Kepada Perdana Menteri Vietnam, Jokowi menegaskan bahwa posisi Indonesia di Myanmar sudah jelas

Laporan Jurnalis Tribunnews Taufik Ismail

TRIBUNNEWS. COM, JAKARTA – Perkembangan situasi politik di Myanmar juga dibahas dalam pertemuan bilateral antara Presiden Joko Widodo (Jokowi) dan Perdana Menteri Vietnam Phạm Minh Chính, di Istana Kepresidenan Bogor, Jawa Barat, Jumat (23/4/2021).

Demikian disampaikan Menteri Luar Negeri Retno Marsudi yang mendampingi Presiden menerima kunjungan Perdana Menteri Vietnam.

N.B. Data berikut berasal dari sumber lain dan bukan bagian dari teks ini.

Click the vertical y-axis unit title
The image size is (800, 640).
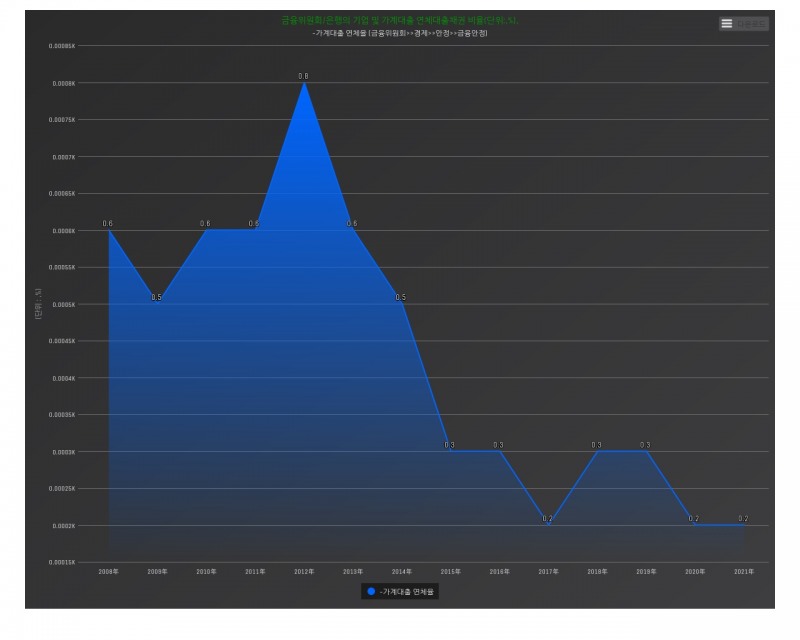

“Kedua pemimpin bertukar pandangan tentang situasi terbaru di Myanmar dan tentu saja menyatakan keprihatinan atas berlanjutnya kekerasan di Myanmar dan terus hilangnya nyawa,” kata Retno dalam konferensi pers virtual yang disiarkan oleh Youtube Sekretariat Presiden.

Baca juga: Tujuh Kepala Negara ASEAN dan Pimpinan Junta Militer Myanmar Akan Hadir di Jakarta

Dalam pertemuan tersebut, Perdana Menteri Vietnam menyampaikan apresiasi atas kepemimpinan Indonesia atas inisiasi ASEAN Leaders ‘Meeting yang akan dilaksanakan pada hari Sabtu. Phạm Minh Chính juga mengatakan bahwa kekerasan di Myanmar harus segera dihentikan.

Menanggapi hal tersebut, Presiden Joko Widodo menegaskan bahwa sikap Indonesia terhadap Myanmar sudah sangat jelas sejak awal. Yakni menekankan bahwa keselamatan dan kesejahteraan rakyat Myanmar menjadi prioritas, menghentikan kekerasan dan penggunaan senjata agar korban tidak bertambah, dan melakukan dialog inklusif agar demokrasi, keamanan, perdamaian dan stabilitas di Myanmar dapat kembali.

“Kedua pemimpin berharap Pertemuan Pimpinan ASEAN besok dapat menghasilkan kesepakatan yang terbaik bagi masyarakat Myanmar. Presiden menegaskan bahwa Pertemuan Pimpinan ASEAN hanya dilakukan atau diadakan untuk kemaslahatan rakyat Myanmar,” pungkas Retno.